Keberhasilan ini membuat kedua kura-kura itu menjadi makhluk hidup pertama yang mengelilingi Bulan dan kembali dengan selamat. Meski mereka mengalami kekurangan gizi selama perjalanan, keduanya dikabarkan kembali dalam kondisi sehat. Hal ini menjadi penegasan bahwa makhluk hidup dapat bertahan dalam perjalanan jauh di luar angkasa, suatu hasil penelitian yang tidak hanya berharga untuk misi-misi luar angkasa mendatang, tetapi juga bagi pemahaman ilmiah mengenai kehidupan di luar Bumi.

Sayangnya, pencapaian ini jarang dicatat dalam sejarah populer. Banyak orang hanya mengenal misi Apollo yang terkenal, di mana Neil Armstrong dan Buzz Aldrin melangkahkan kaki di Bulan. Namun, perjalanan Zond 5 dengan dua kura-kura ini merupakan tonggak penting yang sering diabaikan. Dalam konteks eksplorasi luar angkasa, misi ini membuktikan bahwa langkah kecil pun dapat menghasilkan dampak besar.

Kura-kura yang menjadi legendaris ini menunjukkan bahwa kadang yang bergerak pelan justru sampai lebih dahulu. Dalam konteks sejarah, mereka merupakan pejuang sunyi di antara gemerlap nama-nama besar. Kura-kura ini diingat sebagai simbol keberanian dan ketahanan dalam menghadapi tantangan. Meski tidak membawa nama, mereka telah meninggalkan jejak penting dalam babak eksplorasi luar angkasa.

Dalam dunia yang terus berbenah dalam eksplorasi luar angkasa, kisah dua kura-kura ini seharusnya menjadi pengingat. Kita sering kali terfokus pada pencapaian besar dan mengabaikan langkah-langkah kecil yang menjadi dasar bagi kemajuan tersebut. Keberhasilan Zond 5 menunjukkan bahwa tidak hanya manusia yang dapat menjadi pionir, makhluk lain pun memiliki peran penting dalam perjalanan pengetahuan kita tentang alam semesta.

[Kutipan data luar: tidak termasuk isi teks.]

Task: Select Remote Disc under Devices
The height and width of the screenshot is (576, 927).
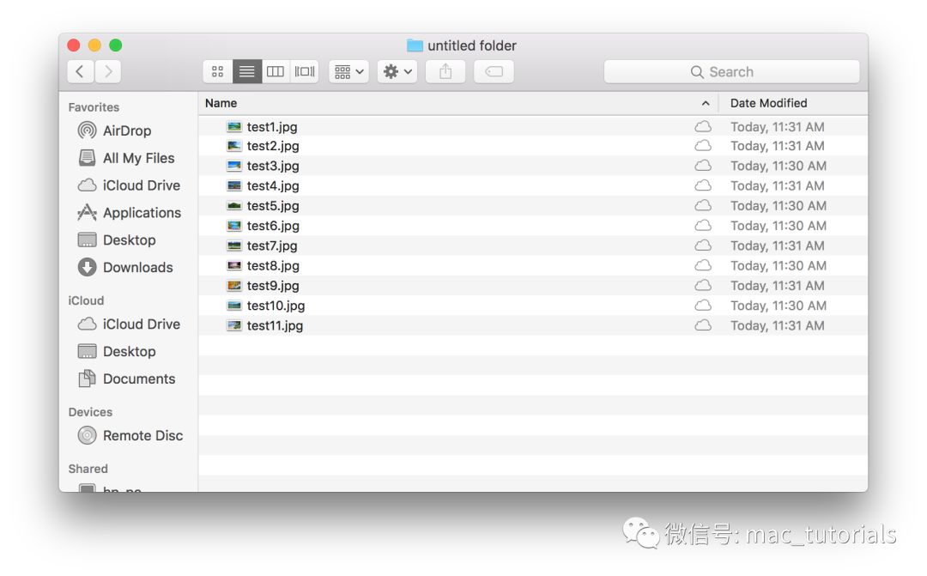Action: coord(142,436)
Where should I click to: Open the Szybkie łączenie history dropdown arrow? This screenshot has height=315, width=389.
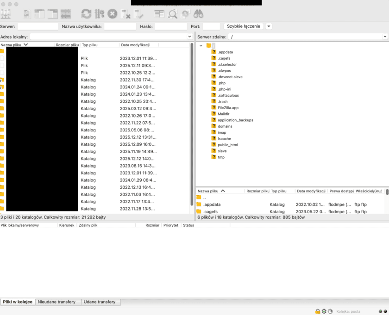tap(269, 26)
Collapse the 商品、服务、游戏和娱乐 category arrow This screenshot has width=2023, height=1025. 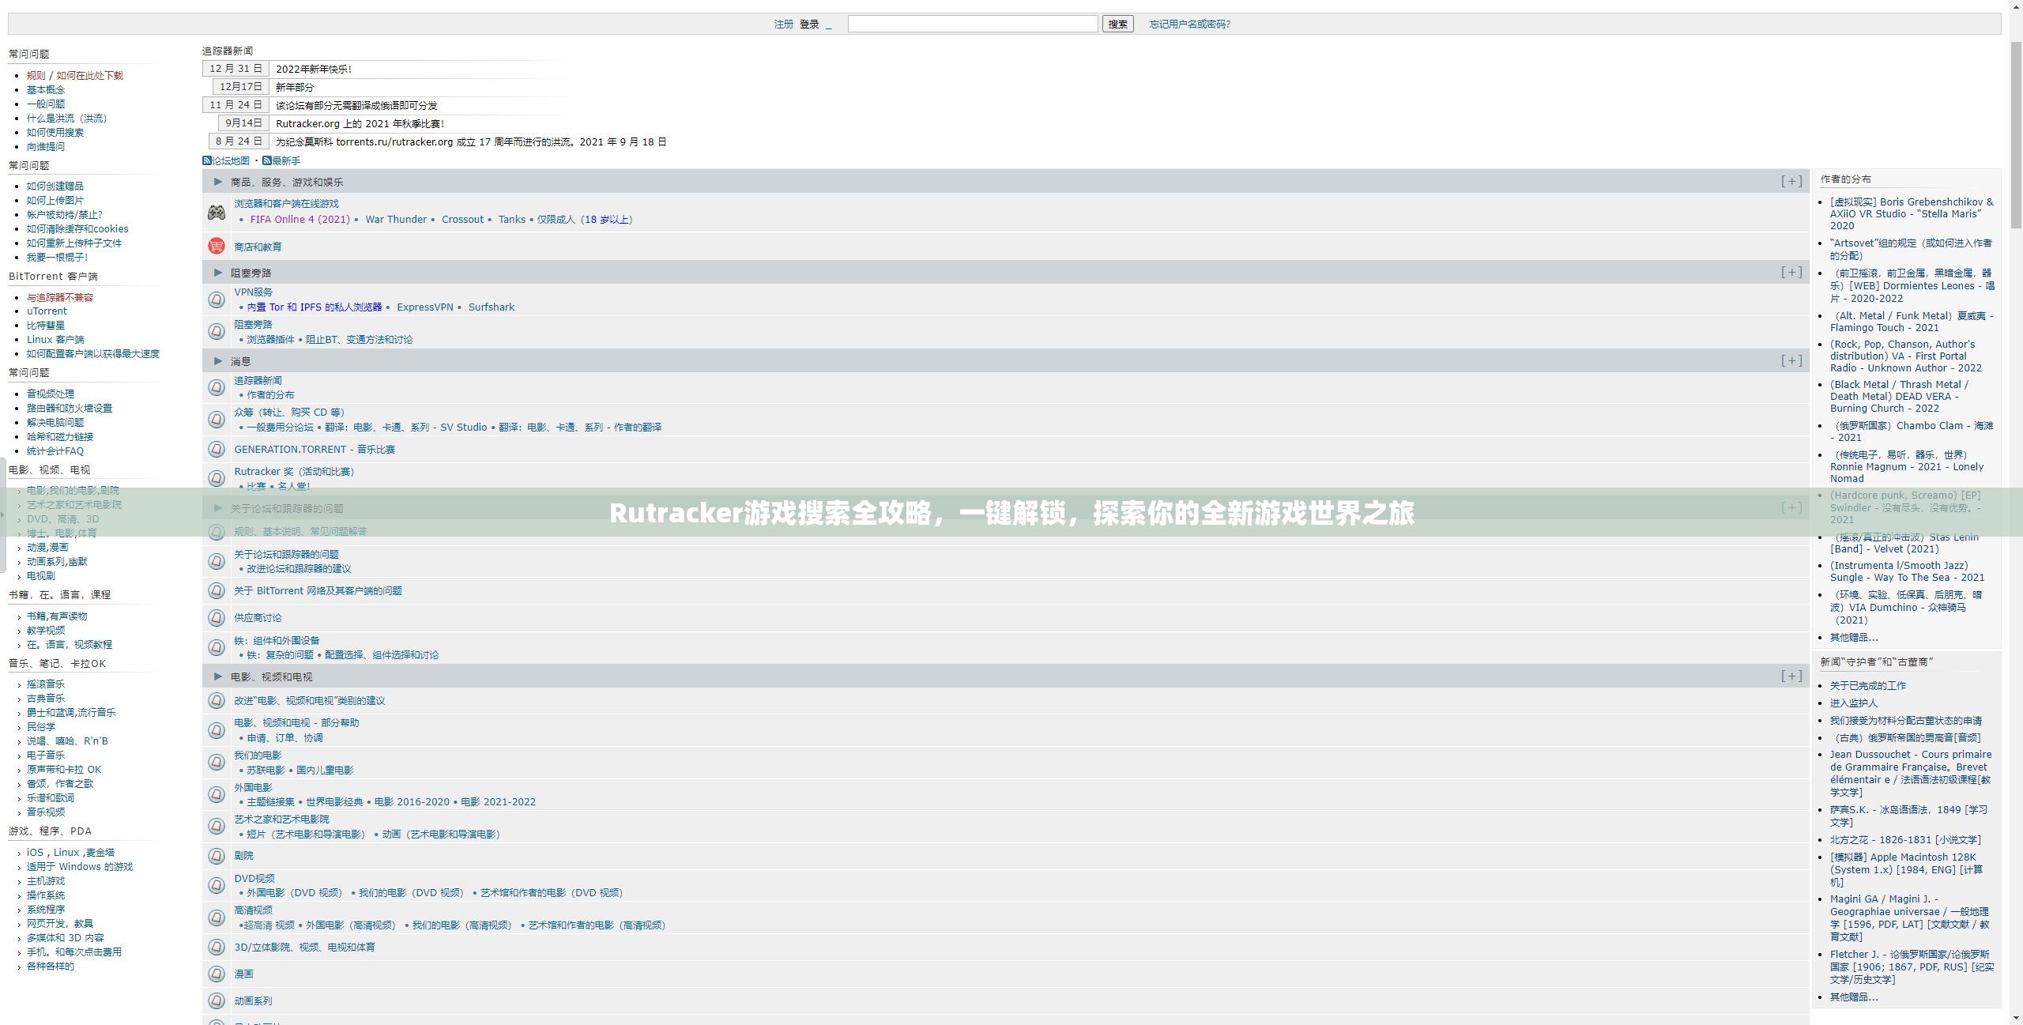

Dengan adanya kecanggihan teknologi saat ini, kisah ini sepatutnya mendukung upaya melestarikan pengalaman dan pelajaran dari masa lampau. Penelitian lebih lanjut mengenai kemampuan hidup makhluk lain di luar angkasa bisa jadi akan memberikan kita wawasan baru tentang kemungkinan adanya kehidupan di planet lain. Dengan demikian, kita tidak hanya mengenang keberhasilan dua kura-kura tersebut, tetapi juga membuka harapan untuk masa depan eksplorasi yang lebih luas.